Seminar coordinator: Asst. Prof. Ryan Sriver (rsriver at illinois.edu)
Amanda Schulz, Graduate Student, DAS, University of Illinois
Room 112 of the Transportation Building
Department of Atmospheric Sciences
Before the Rain in Cumulus over the Ocean (RICO) field campaign that took place near Antigua and Barbuda from 2004-2005, it was thought that most trade wind cumulus clouds do not precipitate. The main goal of the RICO field campaign was to study rain in tropical marine cumuli and how this rain modifies trade wind clouds. One unexpected result that kept reappearing in satellite and radar data was the orientation of trade-wind cumuli that produced the majority of the precipitation. The majority of clouds that produced precipitation appeared to form on the outflow boundaries from previous convection in an arc-type orientation. The interactions of these outflow boundaries are thought to have a major impact on the location and duration of precipitation from shallow cumulus clouds. It was observed that clouds in the arc-shaped orientation typically reached heights of 3 km or deeper and moved 1-2 ms-1 faster than the mean wind. It may be that precipitation in the trade wind regime is significantly forced along outflow boundaries; however, at present it has not been extensively explored how or why these outflow boundaries occur where they do.
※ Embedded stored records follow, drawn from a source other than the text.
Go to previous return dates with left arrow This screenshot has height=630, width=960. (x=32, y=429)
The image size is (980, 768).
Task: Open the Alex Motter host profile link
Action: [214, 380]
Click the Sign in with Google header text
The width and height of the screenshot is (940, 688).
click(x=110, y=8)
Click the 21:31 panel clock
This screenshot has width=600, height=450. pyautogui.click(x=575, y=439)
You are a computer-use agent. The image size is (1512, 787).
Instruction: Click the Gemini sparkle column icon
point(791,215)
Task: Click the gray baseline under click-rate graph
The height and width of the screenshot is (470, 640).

This study uses the large eddy simulation (LES) package of the Weather Research and Forecasting (WRF) model v3.3.1 to do idealized simulations of a cold pool outflow boundaries in a tropical marine cumulus environment. We are modeling cold air downdrafts and resulting surface cold pools that are thought to cause the arc-shaped cumulus clouds. In idealized sensitivity tests of tropical cumulus behavior, the environment (specified vertical wind shear and relative humidity) and imposed cooling (meant to mimic initial convective cooling) were varied to see what parameters have the largest effect in creating cloud formations similar to what has been observed. The modeling parameter study is designed to quantify and understand the role of layer moistening (on updrafts) and drying (on evaporative cooling and downdrafts) and subsequent behavior of cold pools and longevity and structure of convective arcs.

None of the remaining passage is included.